App-Based Birth Control

Birth control pills are delivered via the SafeBoda app in Uganda. UNFPA Uganda

In the first five months of 2020, there was a 50% drop in women accessing family planning in Eswatini. To ensure women continued to have access to family planning, UNFPA began a text message program. Every month, participants receive a text reminding them to refill their birth control. 
Nolwazi is one woman who participated in the program. She felt encouraged that she could visit any clinic during COVID-19 for contraception. Text message reminders reach women directly and reduce the chance that women will lose access to contraception. 

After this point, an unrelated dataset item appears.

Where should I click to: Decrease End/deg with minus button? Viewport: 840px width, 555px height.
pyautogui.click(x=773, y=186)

In Uganda, 1 in 5 women wish to prevent pregnancy but are not using contraception. To change this, UNFPA has partnered with SafeBoda, a ride-sharing and delivery service. Women and young people can quickly and discretely order condoms, birth control, HIV tests, and even mama kits straight to their doors. Betty, a community health worker, supplements the delivery service with information on sexual and reproductive health. The program comes at a time when COVID-19-related shortages of these essential supplies have put women’s lives on the line. Even after the pandemic, app-based programs will make it easier for women and young people to get the care they need. 

Family Planning by Drone 

Health staff and officials gather around the drone at one of the four health facilities chosen for the pilot project. © UNFPA Botswana

In Botswana and Ghana, UNFPA is piloting a program to deliver care to hard-to-reach areas by drone. The drones can carry just under 5 pounds worth of condoms, HIV tests, blood for transfusions, and more. And, they do so quickly. In some cases, drones cut the time it would take to deliver these supplies from several days to 30 minutes. In an emergency, this can mean the difference between life and death. The program is still being tested, but in the future, family planning could literally drop out of the sky.  

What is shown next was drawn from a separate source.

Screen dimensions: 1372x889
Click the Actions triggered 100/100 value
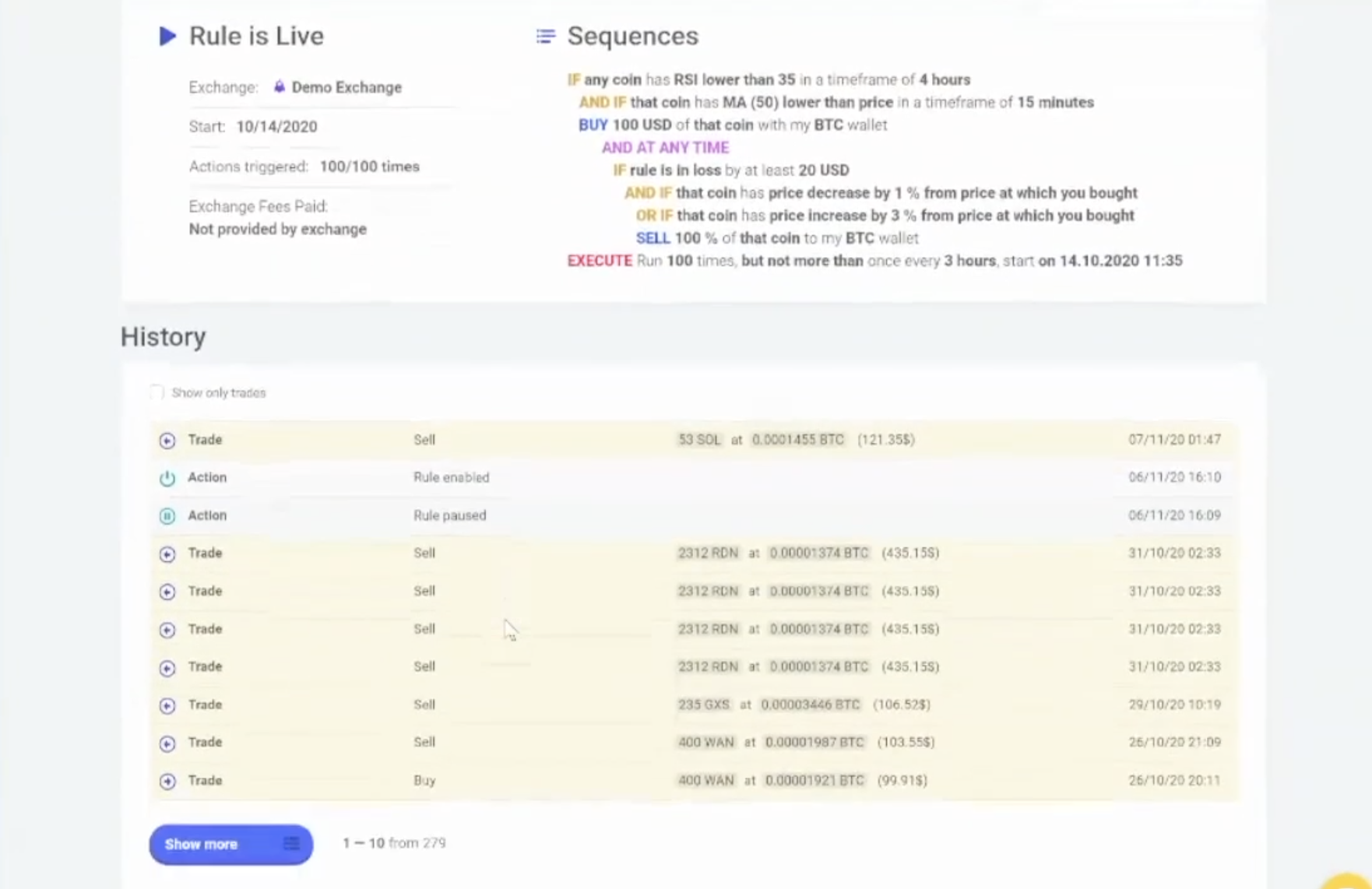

We’ve made a ton of progress toward giving every woman the care and support she needs to decide if, when, and with whom she would like to have children. The COVID-19 pandemic was a major setback, but around the world, communities found solutions. There are even more ways than ever before to reach women with family planning. And, who knows? Maybe in the future, women will be able to order family planning to their doors by drone.